(Problem details) Begin at the line containing "This screenshot has width=1205, height=980." in the records below, end at the line containing "Task: Open the Tom Hale author name link", and retype each line in that span exactly. No other line and no image should appear.

(Supplied records)
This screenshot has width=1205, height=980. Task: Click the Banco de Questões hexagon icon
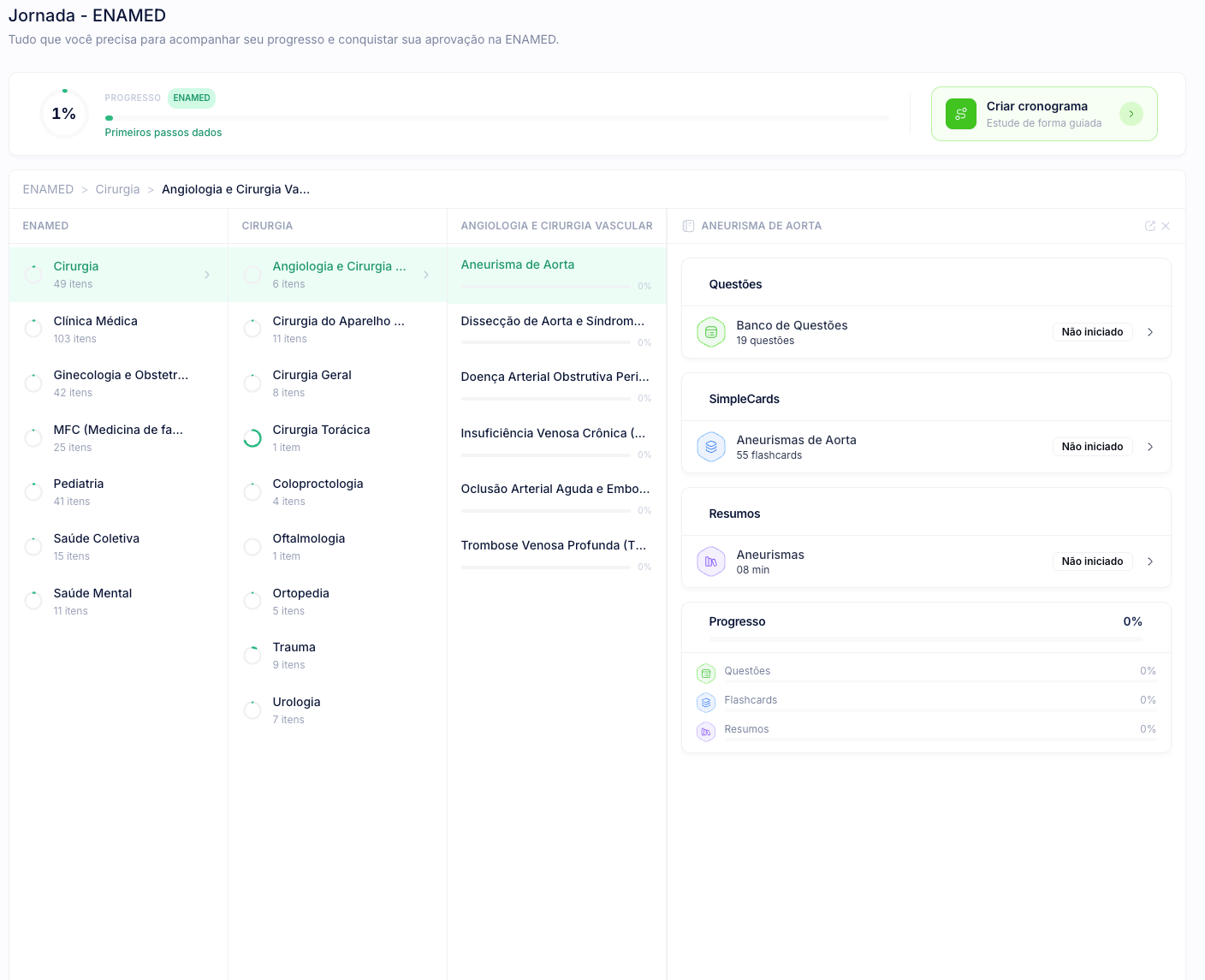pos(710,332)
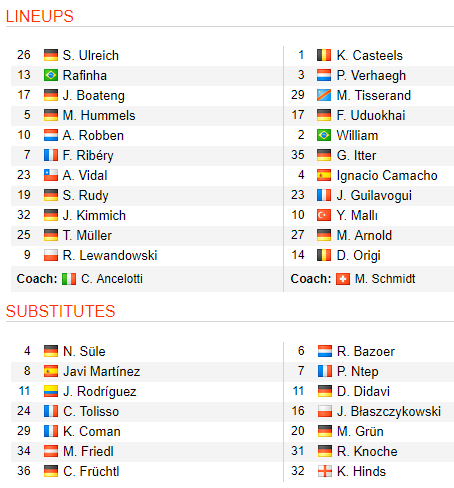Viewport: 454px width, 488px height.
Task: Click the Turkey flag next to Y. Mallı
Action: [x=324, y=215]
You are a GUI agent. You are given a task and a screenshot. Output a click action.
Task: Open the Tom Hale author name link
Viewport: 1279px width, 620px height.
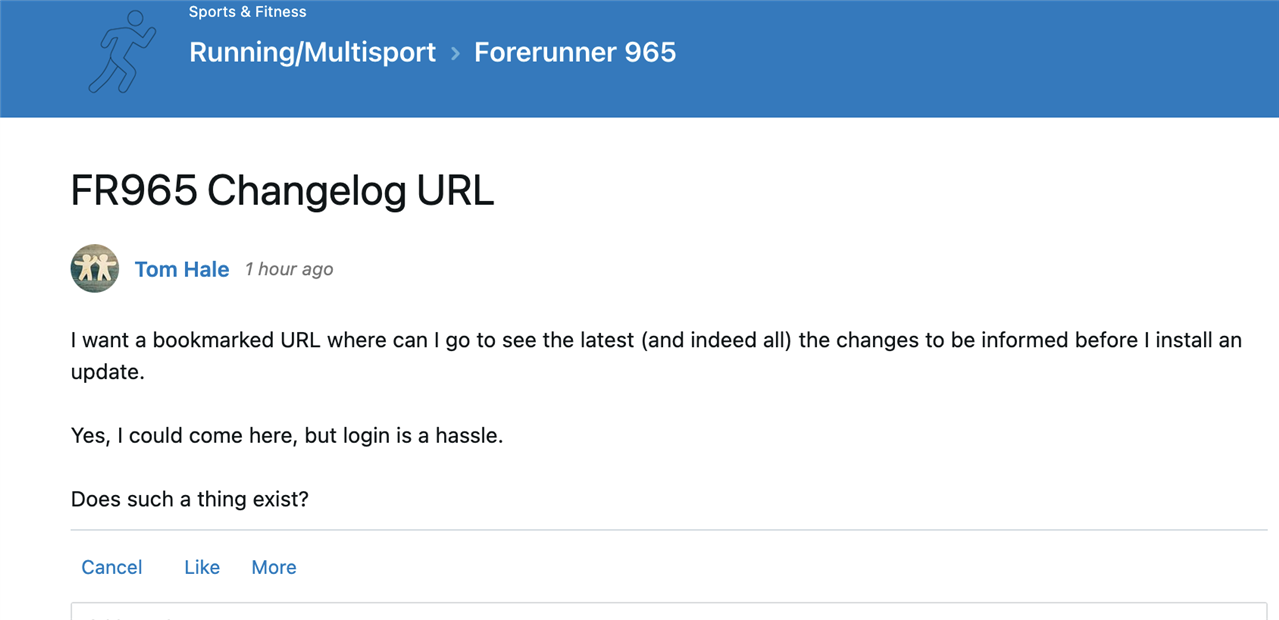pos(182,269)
---
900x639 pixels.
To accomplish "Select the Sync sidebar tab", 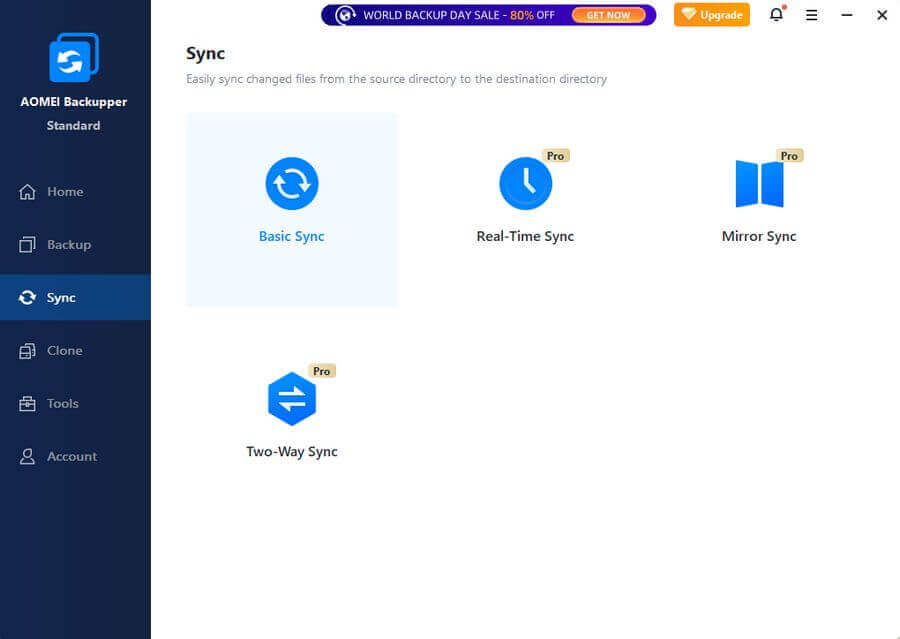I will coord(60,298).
---
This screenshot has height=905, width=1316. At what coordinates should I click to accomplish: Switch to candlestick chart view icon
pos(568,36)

(Exercise answer)
This screenshot has width=1205, height=980. Task: Click the Banco de Questões hexagon icon
pos(710,332)
Viewport: 454px width, 488px height.
Task: Click the Turkey flag next to Y. Mallı
Action: [x=324, y=215]
You are a GUI agent. You are given a task and a screenshot. Output a click action.
Task: Open the Tom Hale author name link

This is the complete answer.